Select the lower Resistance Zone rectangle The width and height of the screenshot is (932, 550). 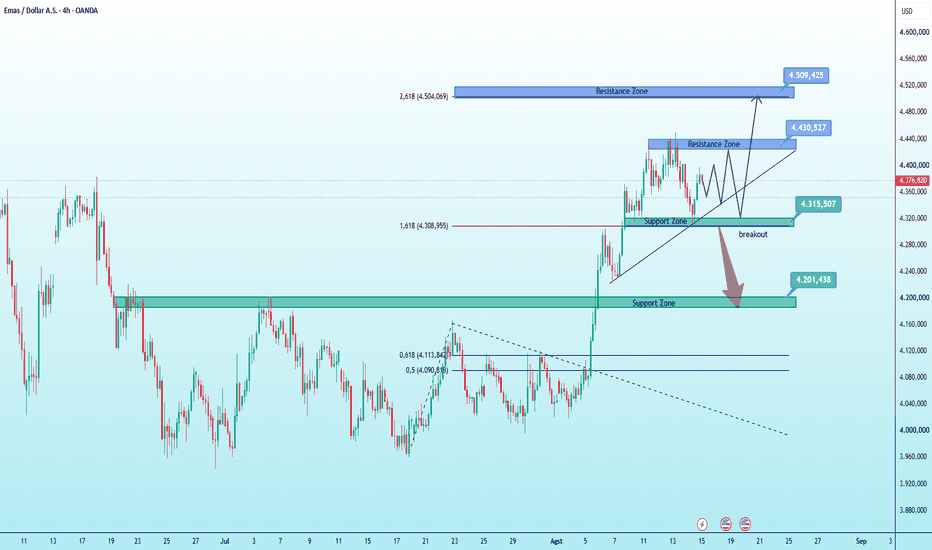click(722, 144)
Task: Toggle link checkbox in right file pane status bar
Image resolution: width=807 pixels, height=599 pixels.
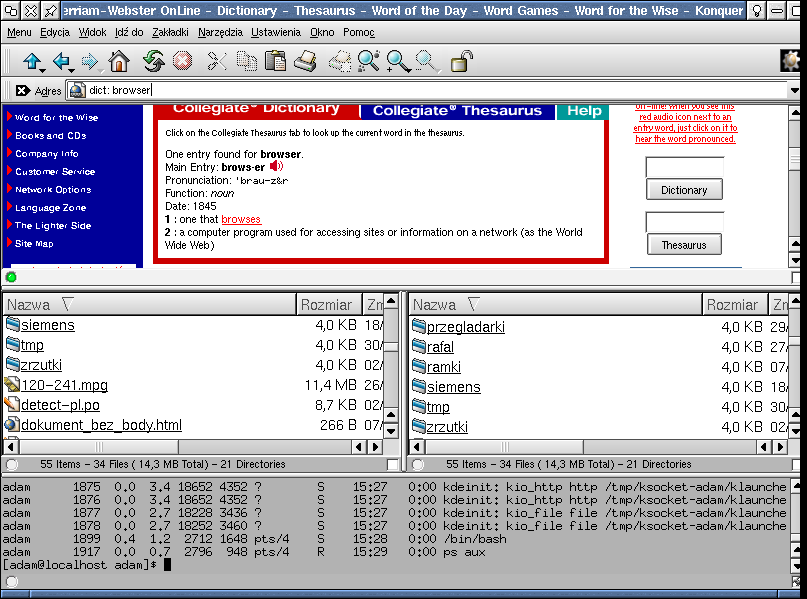Action: point(797,464)
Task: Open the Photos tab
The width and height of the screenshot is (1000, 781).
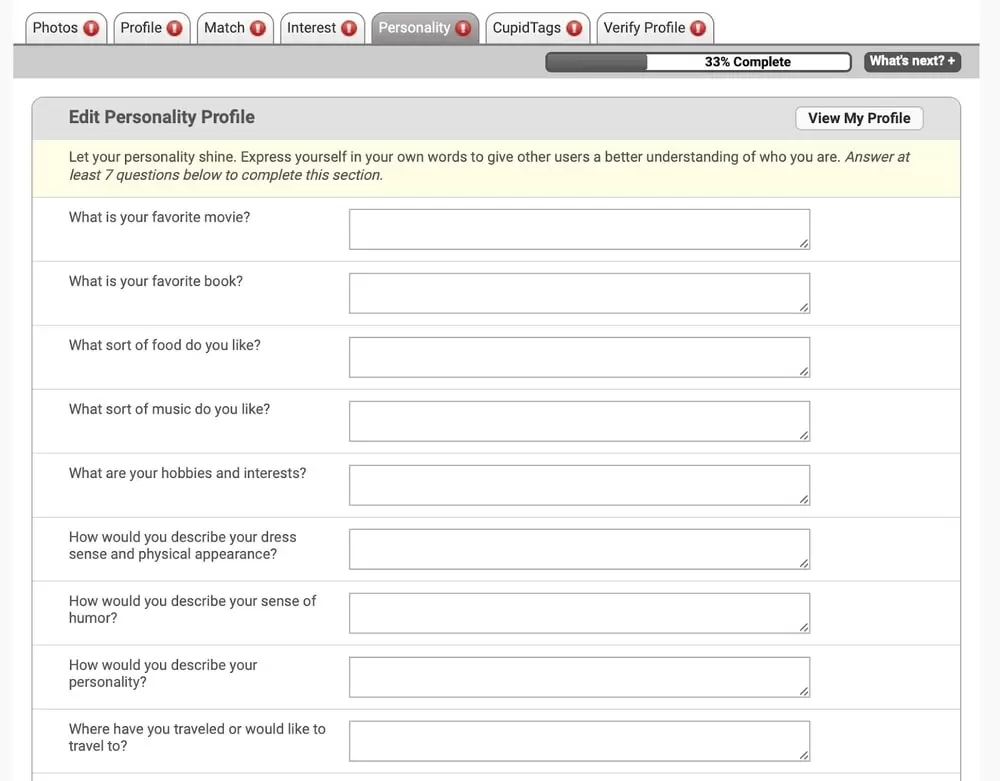Action: coord(55,28)
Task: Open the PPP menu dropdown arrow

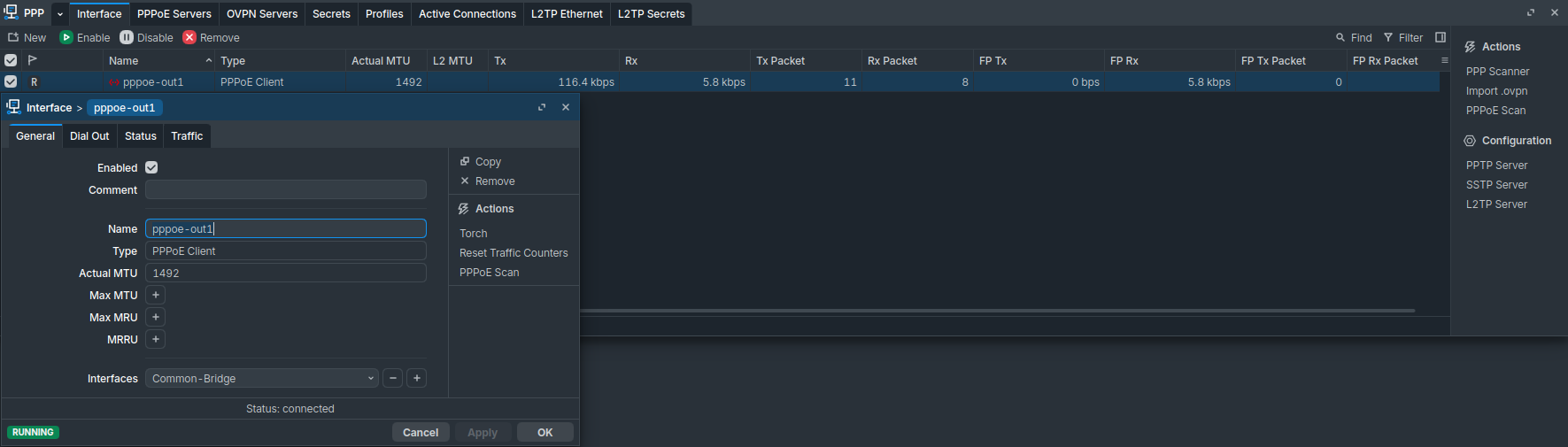Action: tap(60, 14)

= = =

◆ Set exercise ◆
Please turn the lines from the one containing "Task: Toggle link" through the last line of the items, both included, into a JSON list of strings with one string per line, skipping blank lines and leaving out the pictures.

◆ Result ◆
[
  "Task: Toggle link checkbox in right file pane status bar",
  "Image resolution: width=807 pixels, height=599 pixels.",
  "Action: point(797,464)",
  "Task: Open the Photos tab",
  "The width and height of the screenshot is (1000, 781).",
  "Action: coord(55,28)",
  "Task: Open the PPP menu dropdown arrow",
  "Action: tap(60, 14)"
]